[SET OF TASKS]
1. In the mailing-list message about ref storage, why would relying on a single packed-refs file make updating refs prohibitively expensive?
2. Continue the mailing-list message about ref storage, starting right after its last sentence.

[DOCUMENT EXTRACT]
◆ ◆ ◆

Re: [PATCH 00/17] Remove assumptions about refname lifetimes

Jeff King <peff@xxxxxxxx> · Mon, 20 May 2013 12:59:42 -0400

On Mon, May 20, 2013 at 09:37:30AM -0700, Junio C Hamano wrote:

> Johan Herland <johan@xxxxxxxxxxx> writes:
> 
> > For server-class installations we need ref storage that can be read
> > (and updated?) atomically, and the current system of loose + packed
> > files won't work since reading (and updating) more than a single file
> > is not an atomic operation. Trivially, one could resolve this by
> > dropping loose refs, and always using a single packed-refs file, but
> > that would make it prohibitively expensive to update refs (the entire
> > packed-refs file must be rewritten for every update).
> >
> > Now, observe that we don't have these race conditions in the object
> > database, because it is an add-only immutable data store.
> >
> > What if we stored the refs as a tree object in the object database,
> > referenced by a single (loose) ref?
> 
> What is the cost of updating a single branch with that scheme?

Yeah, I had the same thoughts as you here; I don't think this is really
much better than updating a single packed-refs file. You may only
have to touch log(N) of the entries to update the trees along the path
to your ref (assuming you have a bushy refs/ tree; in practice, of
course, you have a lot of entries in refs/heads/, so you do not quite
get log behavior). So algorithmically it may be slightly better, but you
pay a much higher constant, in that you are creating many tree objects
along the path (and reading them on lookup).

◆ ◆ ◆

[DATA SECTION]
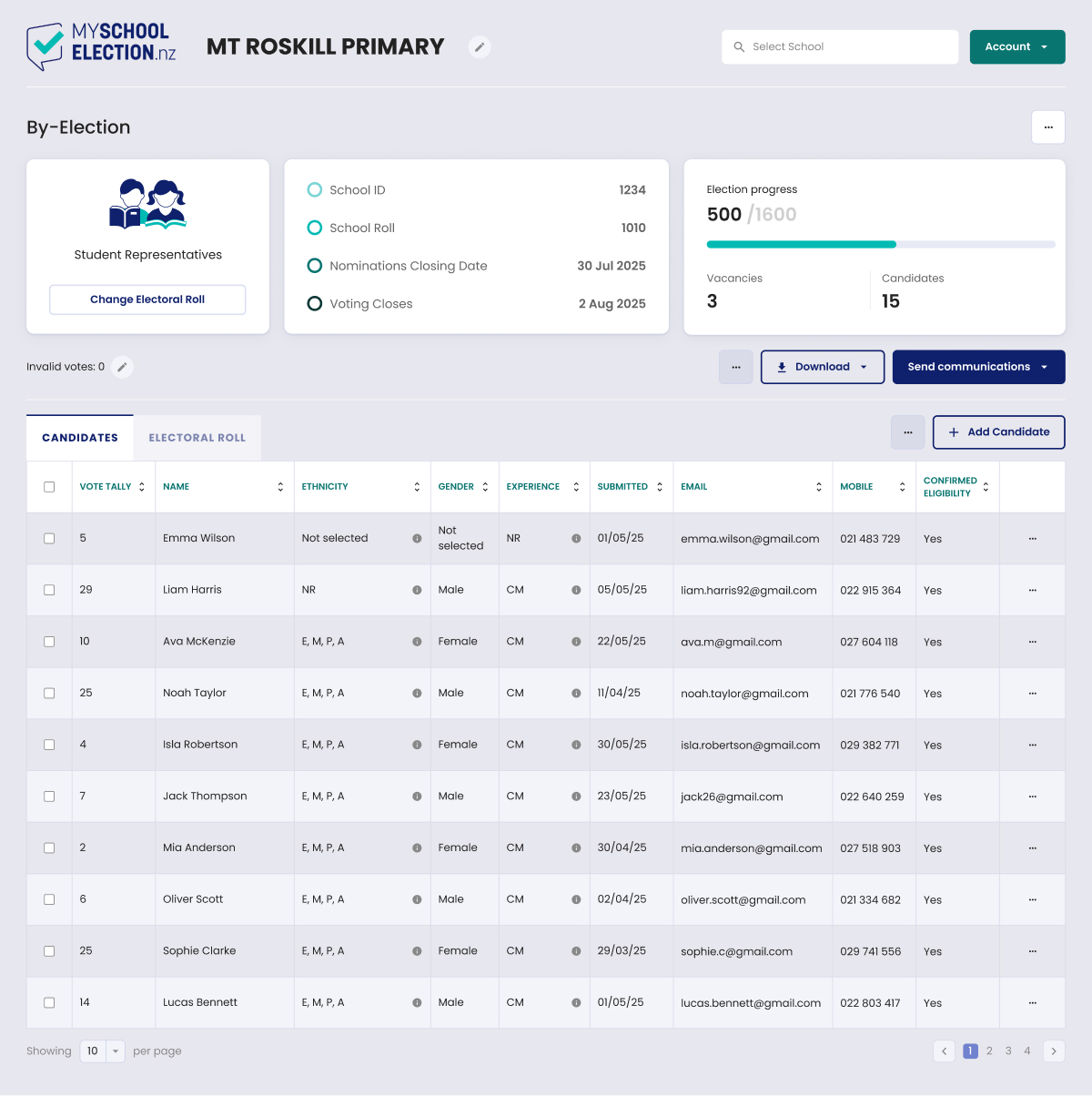Open row actions for Liam Harris
Viewport: 1092px width, 1096px height.
[x=1032, y=590]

◆ ◆ ◆

[THE REPLIES]
1. The entire packed-refs file would have to be rewritten for every update.

2.
But more importantly, it introduces contention between two unrelated
refs that are being updated. Even if we reconcile the differences
automatically (e.g., with a "merge-and-retry" strategy), that is going
to be a serious performance regression for a busy repository, as we
repeatedly try to reconcile the serialized updates to the refs/ root
tree.

Any transactional solution needs to have the equivalent of ref-level
locking (i.e., row-level locking in a relational setting). It is OK for
two simultaneous updates to different rows to happen in random order; we
don't care about that level of atomicity. The important thing is that
the _readers_ see transactions in consistent order; if we know that
update B started after update A finished, then we must never see update
A without update B reflected. And I think that is more or less a solved
problem in the database world.

That is what prevents:

  git update-ref A B
  git update-ref -d B

from creating a view where the reader sees neither A nor B (which is
what can happen with the current filesystem view).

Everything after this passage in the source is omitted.